J’ai découvert ce tour de passe-passe dans Bouche à Oreilles, la chronique cinéma de France2, le vendredi soir avant Pivot. Bouche à Oreilles donc, ou comment élever la critique à un niveau quasi inédit à la télévision. Exemple : "seule petite réserve (on notera la radicalité des propos petite réserve) pour la fin du film (Les Rivières Pourpres de Mathieu Kassovitz) qui vous tombe dessus, laissant le spectateur médusé face au générique. " J’exulte littéralement lorsque la présentatrice m’assure que je ferai " partie des invités " en voyant La Noce de Pavel Lounguine. Oui, mais non. Merci. Ce que j’en vois dans la bande annonce me suffit amplement. Un regard sentimentalo-complaisant-pas-très-élégant sur une beauferie slave (autant dire exotique) à la limite de la vulgarité. Je vois mal comment le film de Lounguine peut éviter de faire basculer dans le trivial, le sordide ou le lourdaud un moment que l’on espère tous splendide. La Noce, la nausée.


Mais revenons à nos moutons. A d’autres sourires. Les sourires francs, parfois fuyants ou effacés des jeunes gens de Virgin Suicides. La bande-annonce est une infiltration. Elle pénètre, envoûte. J’étais Ulysse hypnotisé par le chant des sirènes.

Il y a ce climat assez trouble, souvent. Et puis très ordinaire, si ce n’est les filtres. Et léger, une évanescence. Partielle seulement ; oui, c’est un venin. Mais j’étais prévenu :  Virgin Suicides. Vierges. Suicides. Il y a un mystère, une opacité presque une douleur dans ce rapprochement.

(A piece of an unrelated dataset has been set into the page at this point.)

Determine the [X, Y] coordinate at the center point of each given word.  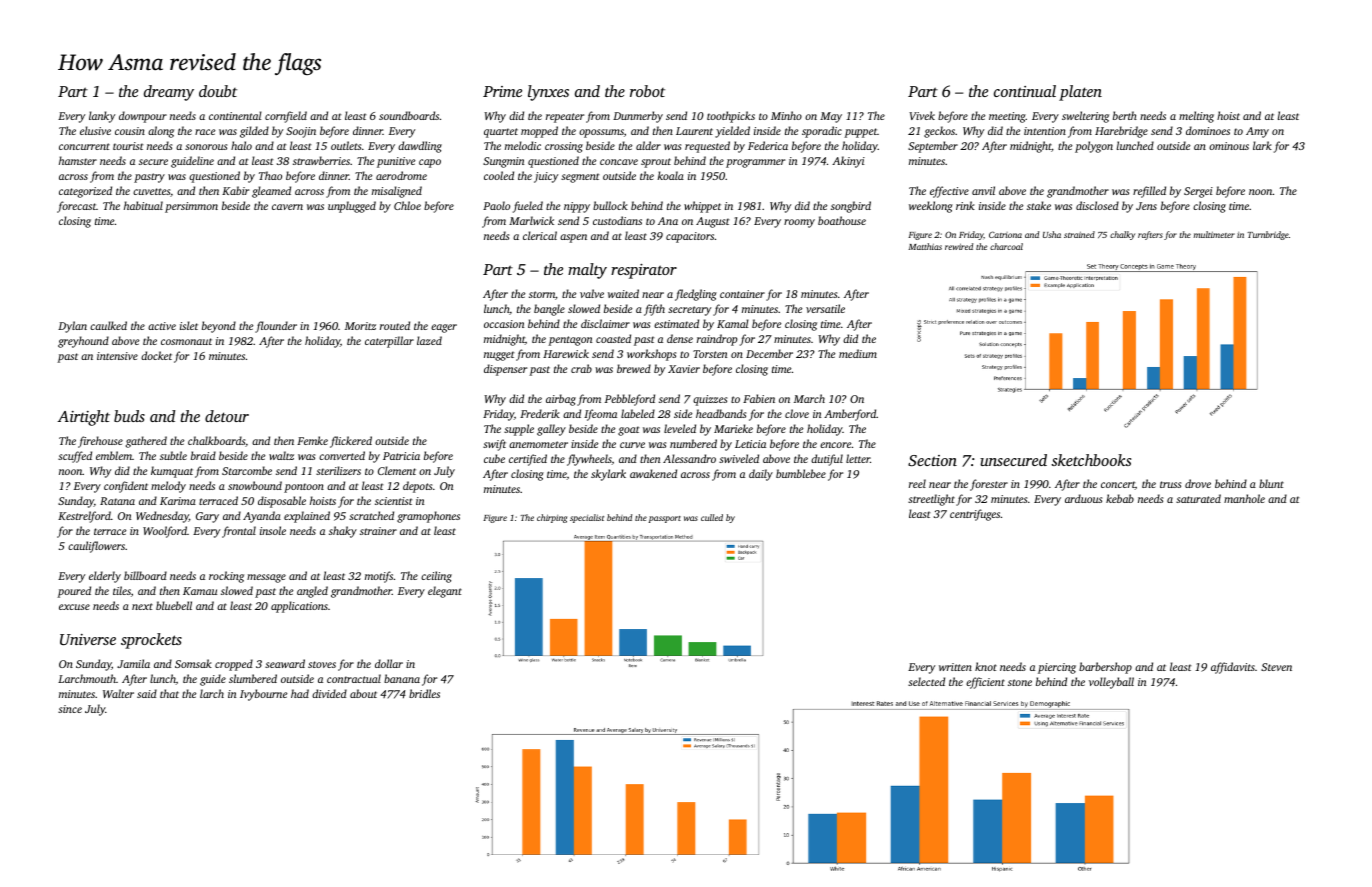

Il y a ces jeunes gens, visiblement comme des jeunes gens. Et puis, il y a James Woods et Kathlyn Turner. Non. Il y a écrit James Woods, Kathlyn Turner et visiblement c’est quelqu’un d’autre. Ouh, ce qu’ils ont l’air vénéneux… Il y a du doute, de l’incompréhension presque un secret entre ces gens.

Il y a les mots. Il y a le docteur qui n’a évidemment jamais été une jeune fille de treize ans. Les maux. Il y a la première à partir. La (les) suivante(s) ? Et puis il y a la voix-off, pas celle de l’Amérique. Non, une autre plus ordinaire, plus belle. Plus impliquée. Plus vénéneuse ; elle nous empoisonne de questions. Comment Vierges. Pourquoi Suicides. Les mots, l’envie, l’évaporation.

Enfin une bande-annonce au haut pouvoir absorbant.

Hollow Man (c) D.R.

Et si je vais au casse-pipe, j’irai vierge de préjugés. Ce n’est pas forcément le cas avec Verhoeven. Et c’est l’épaisseur et la lourdeur de son cinéma qui me fera encore hésiter à aller voir Hollow Man, quand la bande-annonce, plutôt habile, réussit à m’émoustiller. Toute l’habileté tient au bon équilibre entre les commentaires off et les images montrées. Les commentaires, du fait même d’être servis par la voix de l’Amérique, font surgir cet homme invisible d’exactement là où il vient : le mythe, le fantasme.

Les images, quant à elles, si l’on fait fi de l’esbroufe quel film extraordinaire des effets spéciaux, font surgir un homme invisible pas moins homme. Intéressant. Alors que pour moi l’homme invisible c’est essentiellement David McCallum, au tournant des années 70/80, un agent secret (ô combien, puisqu'invisible) à qui l’on avait greffé la face de Dave (le chanteur). Un homme juste et bon, et tellement moral. Et tellement chiant.

Un seul plan ouvre à lui seul un abîme de possibilités : on y voit (pas, pour cause) notre homme invisible mater une femme endormie. Ouh, le vilain ! C’est là que le mythe dérape et rattrape nos fantasmes d’invisibilité : qui saurait quoi faire d’un tel don, à part épier, espionner, se faufiler… en un mot mentir. La tentation est trop grande. Du coup, la tentation du film frémit en moi à l’idée d’échanger un brave et lisse Dave McCallum contre un Kevin Bacon visiblement antipathique… ou sympathiquement inquiétant.